The tour may have not covered much ground. That is just as well. Elgar had suffered a stroke that left him a bit eccentric in walking.
But he concentrated a lot of information in that small space. We learned far more than we ever could have from a tour book. Elgar, like Nigel, knew his stuff.
Colombia only recently made peace with a group of criminals masquerading as revolutionaries. The war ran for decades. And the area around the governmental compund has long been heavily guarded.
Elgar knew the police, military, and presidential guards well enough to gain access for us. He formally introduced us to each of the guards, and they all greeted him rather indulgently. We never discovered the subtext -- though it was obvious there was one.
And, like any good performance, there were rules. No photographs here. Some there. No walking on the sidewalk. No spelling Colombia with a "u."

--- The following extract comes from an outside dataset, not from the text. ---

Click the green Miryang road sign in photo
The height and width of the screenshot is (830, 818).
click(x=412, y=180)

We were able to get a close up look at the president’s residence and office -- from the outside, of course. And, at Elgar’s request especially for us, he convinced the presidential guards at the front of the “white house” to perform a reduced changing of the guard.

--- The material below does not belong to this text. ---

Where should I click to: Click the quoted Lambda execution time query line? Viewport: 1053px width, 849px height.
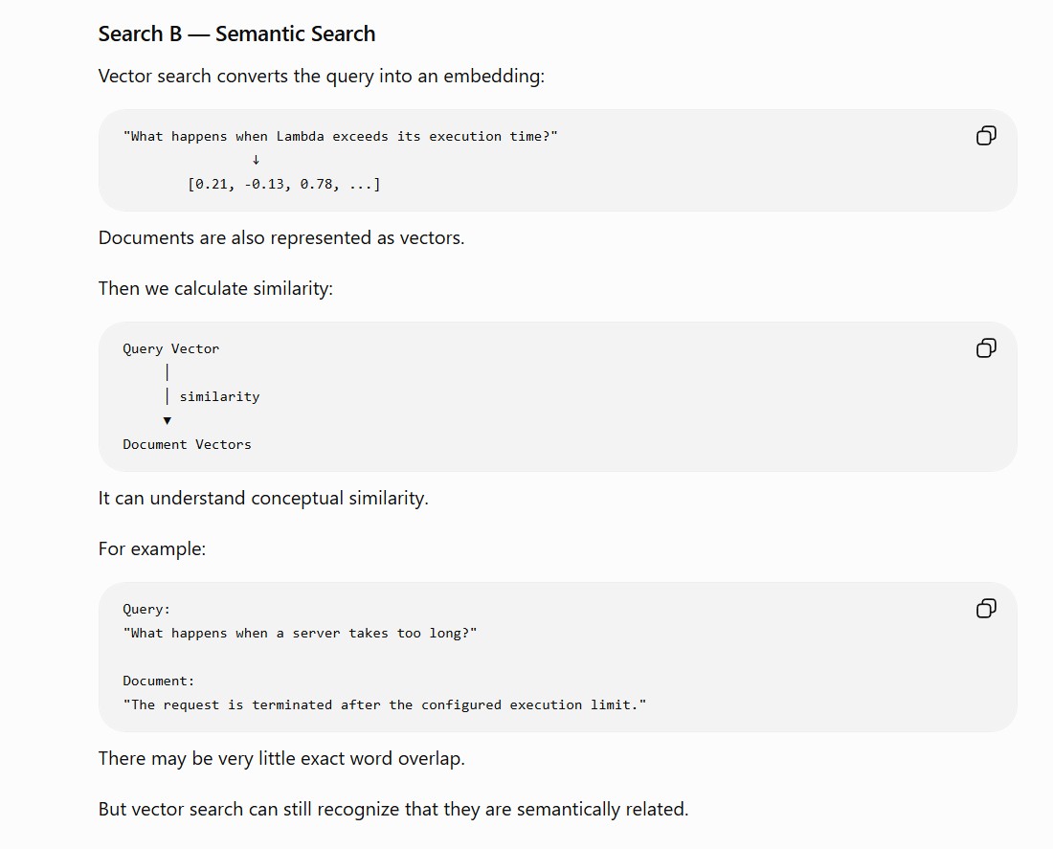click(x=341, y=136)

On my last visit to Washington, DC, the security around the Capitol and the White House was so thick that you would believe the United States was at war with Germany, Italy, and Japan. But, of course, when we were, the security was nowhere near as thick as it is these days.
The young men we met were professional, but took the time to greet both Elgar and us. We ended up posing with one after another until I felt as if I was on an international dignitary tour.
And Elgar? He wanted us to pass on a message to our friends. Colombia is a beautiful country to visit. Everyone we have talked to is proud to be a Colombian. The country -- and its people -- invite all of you to come for a visit.
I second him. I expected a lot from Colombia. And it is delivering even more.
Our afternoon government tour was only a small part of our day.
We spent most of our time in a series of museums. The Botero Museum -- with its millions of dollars worth of Botero’s paintings and sculpture in their distinctive foreshortened perspective, and the associated international art collection with works from some of the art world’s most famous dadaists, expressionists, and impressionists. The Casa de Moneda with its exhibits of the various currencies used in Colombia through its history. And, certainly not least, a museum devoted to the modern art produced exclusively by Colombians.
But those are tales for another day. And I will tell them later. The Botero Museum alone was the highlight of our day.
To all of the Nigels and Elgars out there in our various worlds, I commend you. The amateur historian is a treasure for any country. Especially, when the historian is willing to rhyme history in his patriotic love.
We lift one to you and all your colleagues.